▶ **Exercise prompt**
In your copy, leave out the pictures and output only the lines from the one holding "This screenshot has height=693, width=779." through the end of the data below, exactly.

▶ **Records supplied**
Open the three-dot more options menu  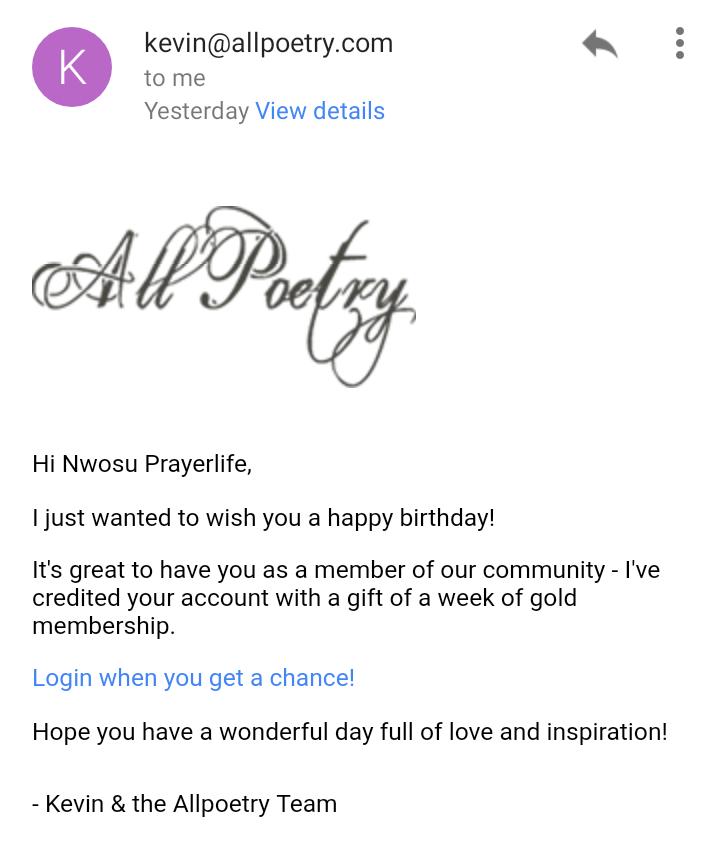coord(680,44)
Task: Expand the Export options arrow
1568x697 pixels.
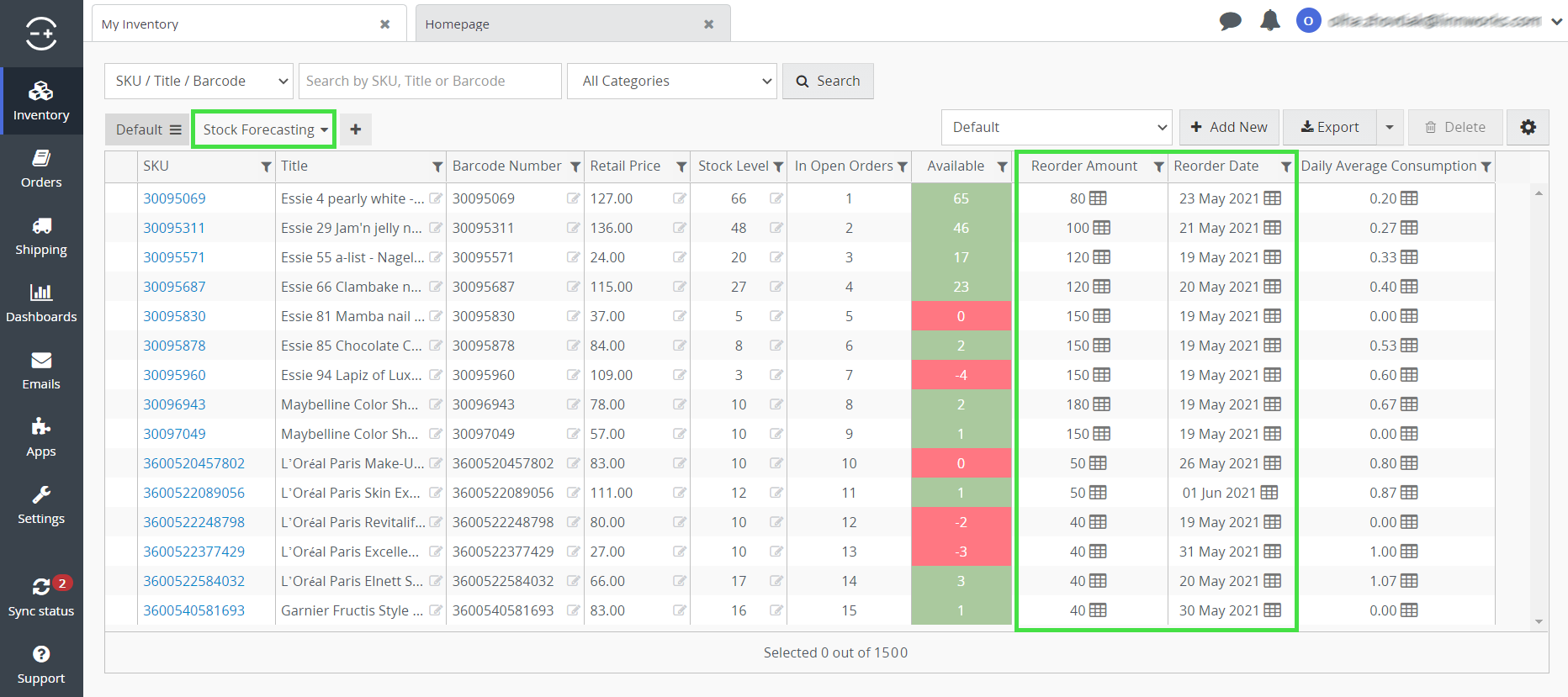Action: tap(1390, 128)
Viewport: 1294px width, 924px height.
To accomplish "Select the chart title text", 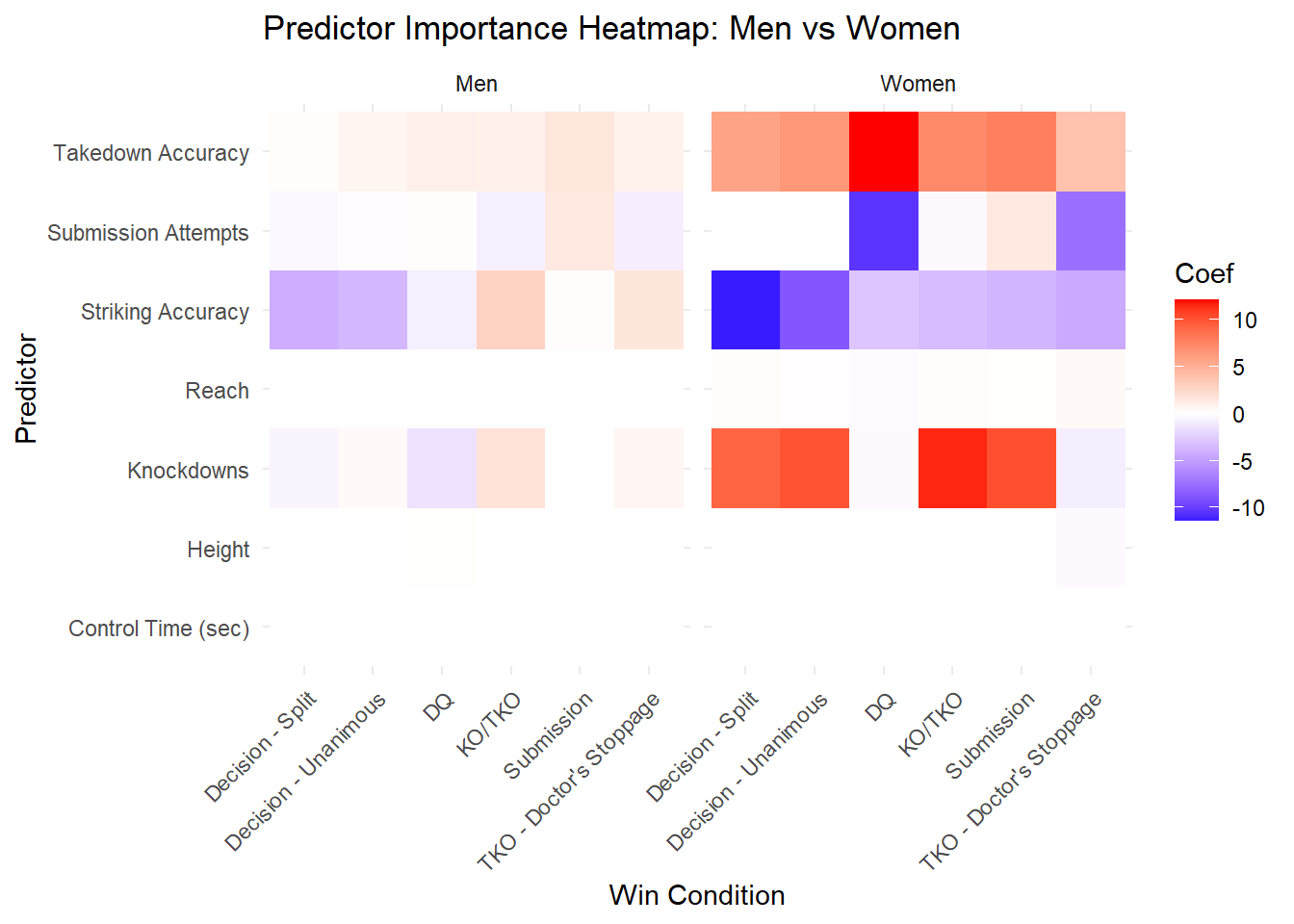I will pyautogui.click(x=611, y=29).
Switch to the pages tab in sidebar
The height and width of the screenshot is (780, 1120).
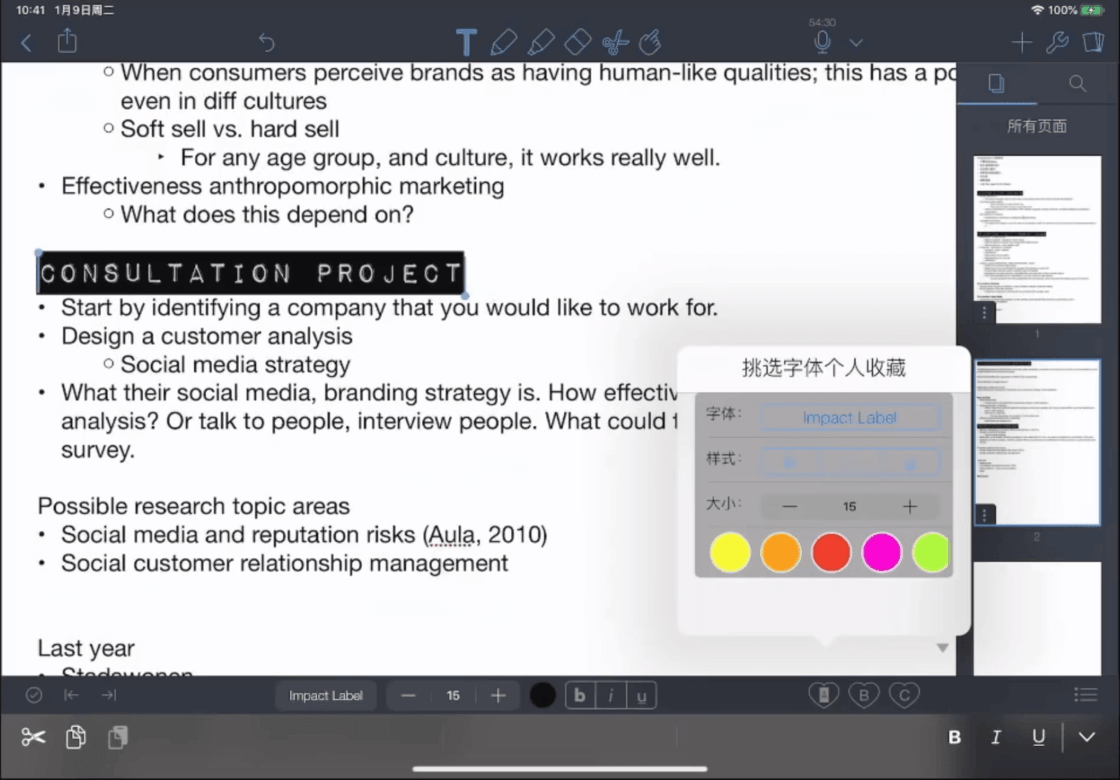[x=996, y=84]
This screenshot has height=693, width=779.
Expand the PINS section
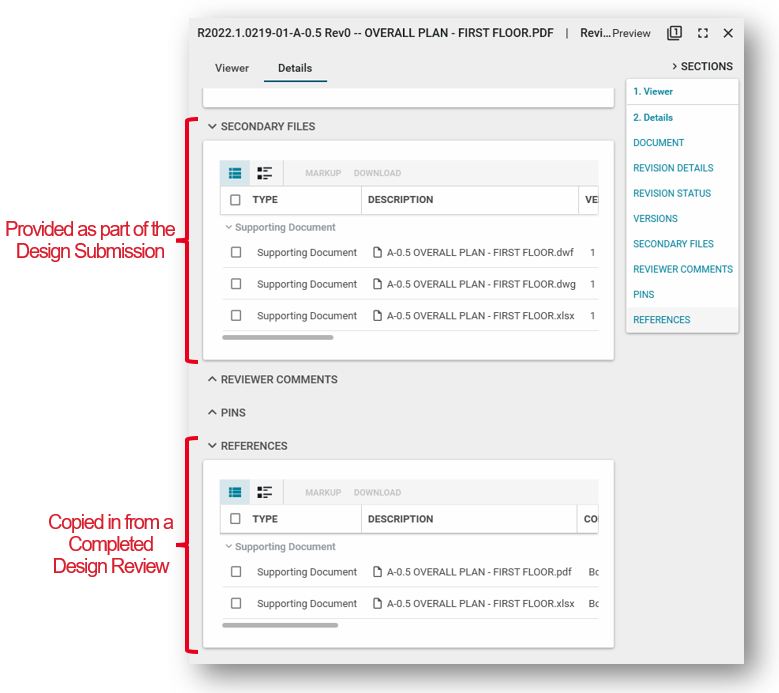point(212,413)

▶ **Problem solution**
This screenshot has height=693, width=779.
Expand the PINS section
point(212,413)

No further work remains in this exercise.